If you are using a box for the EIS canister (like I am) then enter its dimensions in C22, D22, and E22 in millimeters. The volume for that box shows at F22 in cubic meters. You can move the decimal place to the right 6 digits in your mind to give you the equivalent size in cubic centimeters (cc). If you are using a cylinder for the EIS canister then enter its dimensions in C14, D14, and E14 in millimeters. The volume for that box shows at F14 in cubic meters. If you only know ithe cylinders outer diameter then estimate the wall thickness, multiply it by 2, and subtract that from the outer diameter. 2-4 times the volume of your engine is normal for the canister volume. What is important is that you get the resonant RPM you want. You can vary the cylinder volume and the hose length to manipulate that RPM. Once you have a cansiter and want to verify its volume then just pour water into it till it fills up to the base of its neck. Then pour it out into a measuring cup. Go to any metric converter on the internet to change ounces to cubic centimeters and then move its decimal point to the left 6 places to get cubic meters. Then enter any combination of numbers at C14 and D14 till that same volume shows at F14. For instance 5 ounces equals 147cc which is .000147 cubic meters. By trial and error I find that 40mm diameter and 117mm length equates to 147cc.
The resonant RPM for reed and non-reed engines shows are both displayed. The trick is to get the dimensions of the box/cylinder and the length of hose that easily fits on your ride to also give you the resonant RPM you want. Sometimes you have to compromise. In this example I am targeting 4900 RPM for a reed valved engine so the hose and connector length should be 104mm (4 inches).
Notes for the project can be put into the light blue boxes to the right. If you have any questions you can see my email by putting the mouse pointer over my name on the program. And if you'd like to enthusastically share your results and pictures then I can post them on my site as inspiration for others.


Project Suzuki
I know that my bike starts to get on the pipe power at 5900 RPM. So I wanted the EIS boost to be before that but overlap just a tad. Ideally I'd like the end of the 2000 RPM boost powerband to end 200 RPM higher than the beginning of the pipe powerband. Here is the illustration of what I'm saying:
boost bottle and pipe power graph

But the shortest I can make the connecting hose was 3.25" so I had to settle for no overlap. I usually ride within the pipe powerband but when taking off from a start I use the full RPM range and would benefit from not having the usual power dip before the bike gets on the pipe. The dip isn't very bad on this bike because my design of expansion chamber widened out the baffle return wave and limited its strength. On bikes with racing pipes the dip is much worse. So ideally I would imagine the best placement of the boost powerband is so that the resonant RPM is 800 less than the beginning of the pipe powerband. Below is a pic showing the home made bottle installed. I made it out of .7mm thick sheet steel and AN8 tubing with the metal weave sheath removed.

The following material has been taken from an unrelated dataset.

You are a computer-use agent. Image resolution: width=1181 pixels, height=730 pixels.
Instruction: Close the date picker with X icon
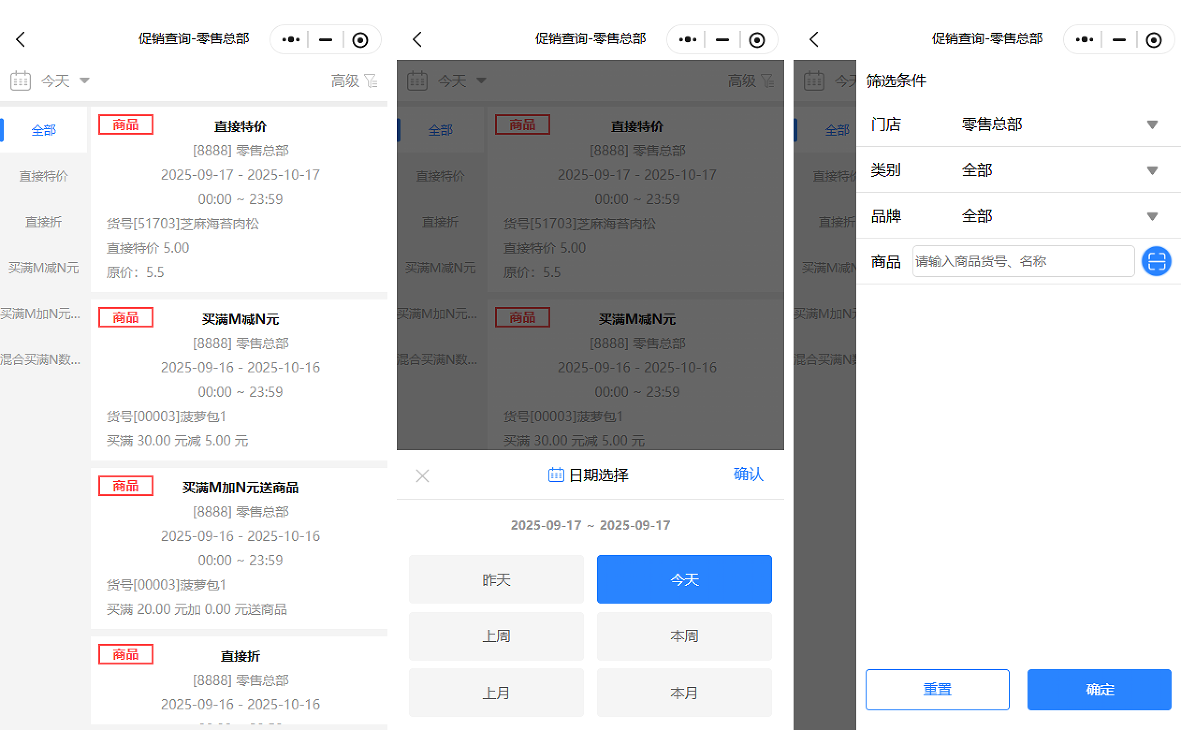[422, 476]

The metal box has a tab at the top that allowed me to secure it to the frame with a hose clamp. Did it work? Surprisingly, yes it did! I love it. I no longer have that pre-powerband dip in power. I helps at lower RPM also. I know this because I race on the street occassionally. My starts are better now with the boost bottle. I can tell there's an increase in power in the RPM range before the pipe powerband. I highly recommend a properly designed boost bottle for any reed valved engine with an expansion chamber.